That phrase is an oxymoron. Well, almost. There are quite a few volunteers here that are vegetarian. They succeed to a varying degree at having a healthy diet in this country. Ok, let’s face it. There are a lot of omnivorous volunteers that are having trouble with a healthy diet. I know too many people who eat bread for every meal. Only bread. Sometimes with butter. I know other volunteers that only get bread and potatoes. I count myself among the lucky ones! I get a decent variety of foods and always have enough! And even if I did not have good food at home, I still have the option of going into the city and eating. Anyway, I digress.
Back to the Georgian Vegetarian. Last Thursday while sitting in McDonald’s a volunteer stopped at my table and asked if I was interested in joining her for a meeting with a representative from McDonald’s. A few other people and I sat in on the meeting. The Georgian gentleman was named Giorgi (surprise surprise), lived in Tbilisi and had been working at McDonald’s for 5 years or so.
His purpose for wishing to speak with us was to offer the use of the Birthday Room for English related activities for the community.The Birthday Room is a smallish room that has a TV, projector, sound system, and nice big table. A few times a week “Cotton Eyed Joe” can be heard blaring from the speakers and children can be seen dancing and throwing around balloons.
Giorgi sees that this room is not used very often and wants to utilize the equipment and space. Besides that, he also wants to open peoples minds about getting out of the house. Coming from Tbilisi, he feels that Kutaisi is very closed and there is a lack of children friendly places. His idea is to eventually work with the schools to have school related activities or special events in the Birthday Room as well as offering other activities there. At the moment, negotiating with the schools is going very slowly and he thought about contacting foreign volunteers in the meantime.

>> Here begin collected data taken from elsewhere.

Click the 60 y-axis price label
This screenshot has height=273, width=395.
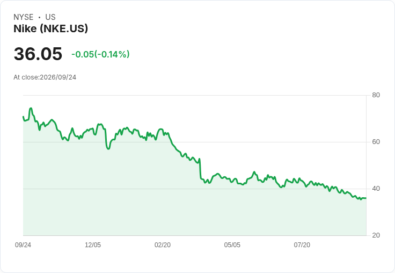(x=376, y=142)
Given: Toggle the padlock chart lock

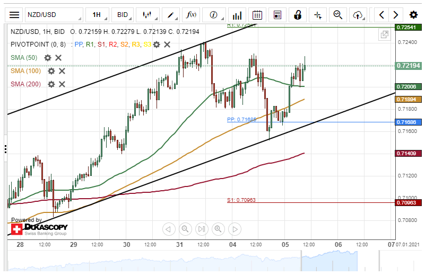Looking at the screenshot, I should 299,15.
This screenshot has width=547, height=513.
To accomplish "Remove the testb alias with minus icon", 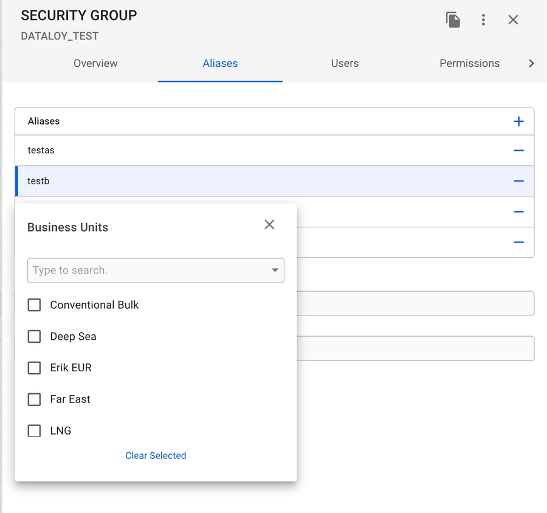I will 518,181.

We were offered the use of anything in the room, the room itself, and the potential to have our activities advertised in McDonald’s. All in all, he was very enthusiastic and a few of the volunteers have already brainstormed some really cool ways to use the room. One friend had his students make videos and now he wants to use the room to having a showing to the parents. He would not be able to do this without use of the Birthday Room because he only has a small laptop screen otherwise. Another volunteer is having a play and is considering using the room to preform the play. I have been trying to come up with some things to do in the room (it is a pretty cool room) and have not had any luck at the moment.
During this discussion a vegetarian friend asked why veggie burgers were only offered on certain days during the week. This started a long conversation and slide show. Giorgi disclosed that he had been vegetarian for 15 years and was now in fact vegan. The concept of a veggie burger being offered at all during the week was his. He counted the number of vegetarians in Georgia (200 or so) and calculated the days for fasting (not eating meat for religious reasons). According to Giorgi, fasting is currently in style and sales on fasting days goes down drastically. So, he presented the idea of offering veggie burgers and vegan fries on Wednesdays and Fridays and any other fasting day. McDonald’s agreed and now there are veggie burgers and vegan fries.
The slideshow presented the idea of vegetarian. Most Georgians do not have meat on a regular basis, but they still do not understand the concept of vegetarian. They will ask if it is for religious reasons and often tease and taunt those who are vegetarian (so I have been told by my vegetarian volunteer friends). My friends tell my the teasing is in fact in good humor and is not offensive, just gets very old and very annoying. I can imagine! I have been asked by my host family about a foreigner they know is vegetarian and why she is vegetarian. It is funny to have to answer about someone else’s dietary habits and beliefs. Oh, well.
It was very interesting to see that Giorgi not only was vegan, but that he was taking steps to educate the Georgian population about vegetarianism and veganism. Working for McDonald’s is probably a very good place for him to spread the word and actually make a difference because McDonald’s is fairly influential in this country.
All in all, meeting Giorgi was really interesting and refreshing. It was great to meet non-generic Georgian man. He was clearly motivated to succeed, he wanted to promote and educate about vegetarianism, and he wanted to create places for people to be outside of being home. I am glad for that random encounter!